15/11/2013

De madrugada



Estou a escrever de madrugada e começo a sentir-me fatigado. No quarto ainda é noite, embora o halo receoso que atravessa o vidro fosco da porta tenha vindo a aproximar-se sorrateiramente do cone de luz clandestina que incide sobre a secretária. Há anos que projeto substituir por um retângulo de madeira aquele vidro desabitado que às vezes me traz a alvorada antes que eu a deseje. Mas vou adiando sempre.

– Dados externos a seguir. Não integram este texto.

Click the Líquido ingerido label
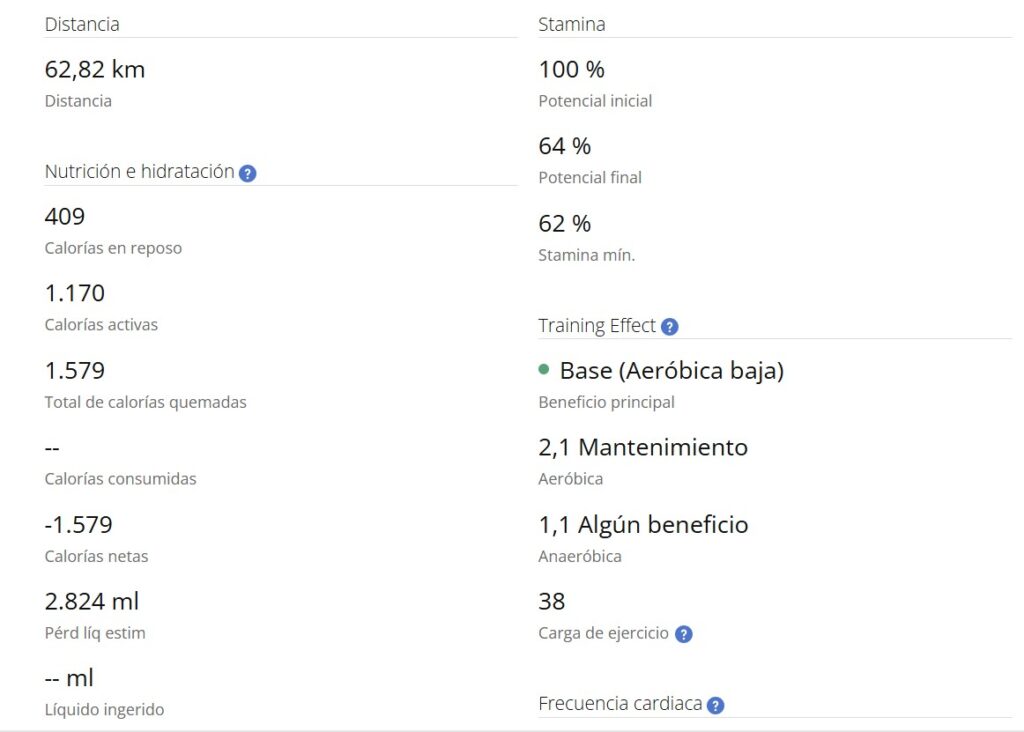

Talvez porque espere que, através dele, voltem a ecoar-se os vultos, o rumor agitado da casa, de quando eu era menino e tinha birras e doenças imaginárias só para negociar a minha anuência aos remédios com a promessa de me deixarem calçar umas botas brancas. Umas botas saloias tal como as do Zé Fadista – o gaiato mais feliz do bairro, porque vestia e calçava tudo o que nos era interdito. De há muito que o halo não tem sombras nem rumores: apenas a madrugada sem corpo e sem voz, e enorme porque ninguém a preenche. Certas manhãs ficava acordado olhando o retângulo insidioso, recusando-se a admitir que o dia nascera, temendo a evidência da solidão. O mundo morava longe, muito para lá da porta, vinha-me dele um frémito longínquo. Agora, porém, o vidro fosco já não me aturde com essa espécie de despertar pavoroso e lívido. Agora sei que o pavor nos faz aproximar as coisas, habitá-las, que pelo amor as reconhecemos e que, depois de lhe recebermos a revelação, nada mais é preciso para nos sentirmos vivos.

Como foi possível escrever eu isto? Tenho os membros espessos da insónia. É a fadiga que nos amolece.